◆ **What to do**:
**A)** In the passage on fight, flight and freeze responses to stress, reproduce word for word the section from "When faced with" up to and including "longer in danger.".
**B)** Pick up the passage on fight, flight and freeze responses to stress after its final sentence and keep writing it.

◆ **Passage to read**:
○ ○ ○ ○

Julia Mitchell-Hoffman, ECE Behaviorist (2015)

When faced with traumatic situations we often will respond by fighting, fleeing or freezing. We do the first two to survive. Fighting and fleeing offer us hope that we can take action and outrun or outfight what is attacking us. We freeze when we have lost hope, when we feel we are helpless.

Facing disturbing circumstances can also sum up strength we are not even we are aware we have. This increase in physical resources can in a split second provide us with the ability to think quicker, fight harder or run faster. This burst of energy turns off when the mind informs us that we are no longer in danger.

Flabbergasted by an aggressor may lead us to be certain that there is no hope of surviving. It is at this point we freeze. This response we see most in accidents, people who are being robbed or attacked at gunpoint or are being raped. Freeze can happen in several different ways including passing out, mentally removing oneself from their bodies or literally freezing up. In some cases doing such provides the victim to not feel what is happening to them and it has been noted a loss of memory can happen after the attack.

There is no right or wrong response. The fact is that all three responses provide us with safety and a chance to survive. The Freeze response helps understand how many people who go through horrific trauma live.

Chronic Stress, Illness and Life Events

Series: Internal Awareness

Julia Mitchell-Hoffman, ECE Behaviorist (2015)

Our bodies tell us when we are stressed when we feel overwhelmed, lack of ability to sleep, worried, weak and exhausted. Stress has no bias, meaning it can happen to anyone regardless to age, gender and conditions. It can lead to additional mental and physical health issues. Stress can best be described as any emotional dealings that cause biochemical, physiological or behavioral changes (Baum, A. 1990). Too much stress can affect our abilities to fight infection and germs (immune), our hearts and our central nervous system.

○ ○ ○ ○

◆ **Extracted material**:

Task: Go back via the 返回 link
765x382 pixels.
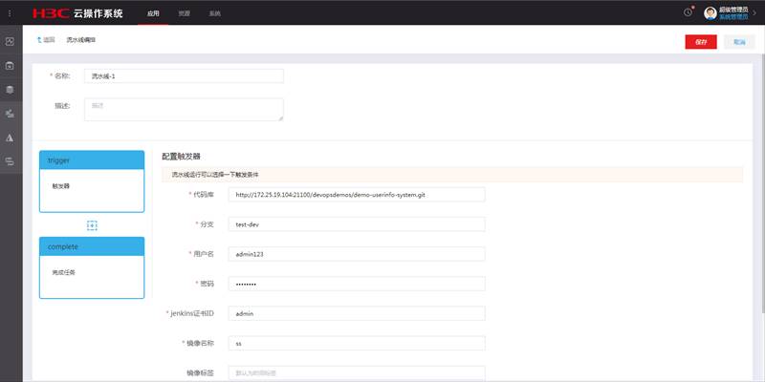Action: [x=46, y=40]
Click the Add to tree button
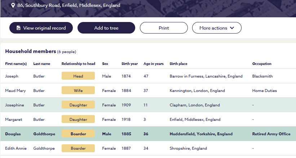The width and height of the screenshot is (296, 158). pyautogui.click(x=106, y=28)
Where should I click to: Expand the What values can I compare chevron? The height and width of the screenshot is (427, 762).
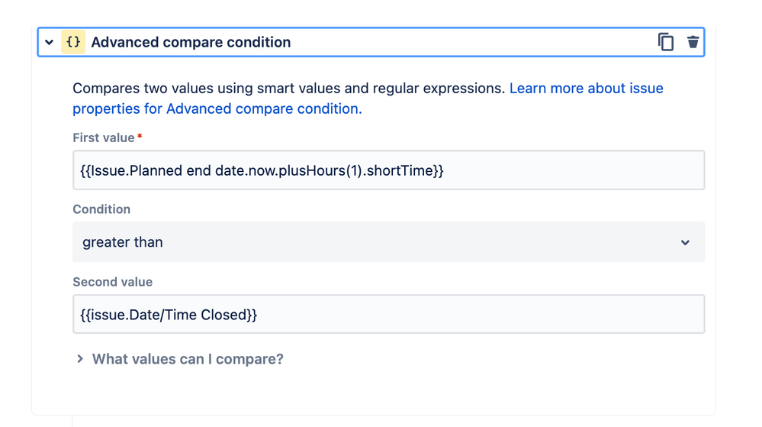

○ ○ ○ ○

◆ **Numbered answers**:
**A)**
When faced with traumatic situations we often will respond by fighting, fleeing or freezing. We do the first two to survive. Fighting and fleeing offer us hope that we can take action and outrun or outfight what is attacking us. We freeze when we have lost hope, when we feel we are helpless.

Facing disturbing circumstances can also sum up strength we are not even we are aware we have. This increase in physical resources can in a split second provide us with the ability to think quicker, fight harder or run faster. This burst of energy turns off when the mind informs us that we are no longer in danger.

**B)**
Chronic Stress is distinct in that it is extreme amount of anxiety that is relentless and continues over a prolonged period of time. It can lead to debilitating psychological and physical consequences. Untreated chronic stress can result in serious health conditions including anxiety, insomnia, muscle pain, high blood pressure and a weakened immune system (Baum, A. & Polsusnzy, D. 1999). Research shows that stress can contribute to the development of major illnesses, such as heart disease, depression and obesity (Dallman, M. et al. 2003). The results of chronic stress are serious and when untreated can lead to major depression, heart disease and other life changing illnesses.

Stress should be discussed with a primary care doctor and if needed a professional such as a therapist or counselor. They can help you overcome the obstacles that are stopping you from living a healthy life, manage stress efficiently and help identify behaviors and situations that are contributing to your consistently high stress level.

Experts recommend:

• Going to bed at a regular time each night, striving for at least seven to eight hours of sleep and eliminating distractions such as television and computers from the bedroom.

• Improving lifestyle and behavioral choices

• Recognizing and changing the behaviors that cause Stress

• Daily taking one small step to reduce your stress and improve your emotional health, such as going on a daily walk

• Being active in a physical activity

• Eating a healthy diet


Baum, A. (1990). "Stress, Intrusive Imagery, and Chronic Distress," Health Psychology, Vol. 6, pp. 653-675.

Baum, A. & Polsusnzy, D. (1999). "Health Psychology: Mapping Biobehavioral Contributions to Health and Illness." Annual Review of Psychology, Vol. 50, pp. 137-163.

Dallman, M. et al. (2003). "Chronic stress and obesity: A new view of 'comfort food.'" PNAS, Vol. 100, pp. 11696-11701.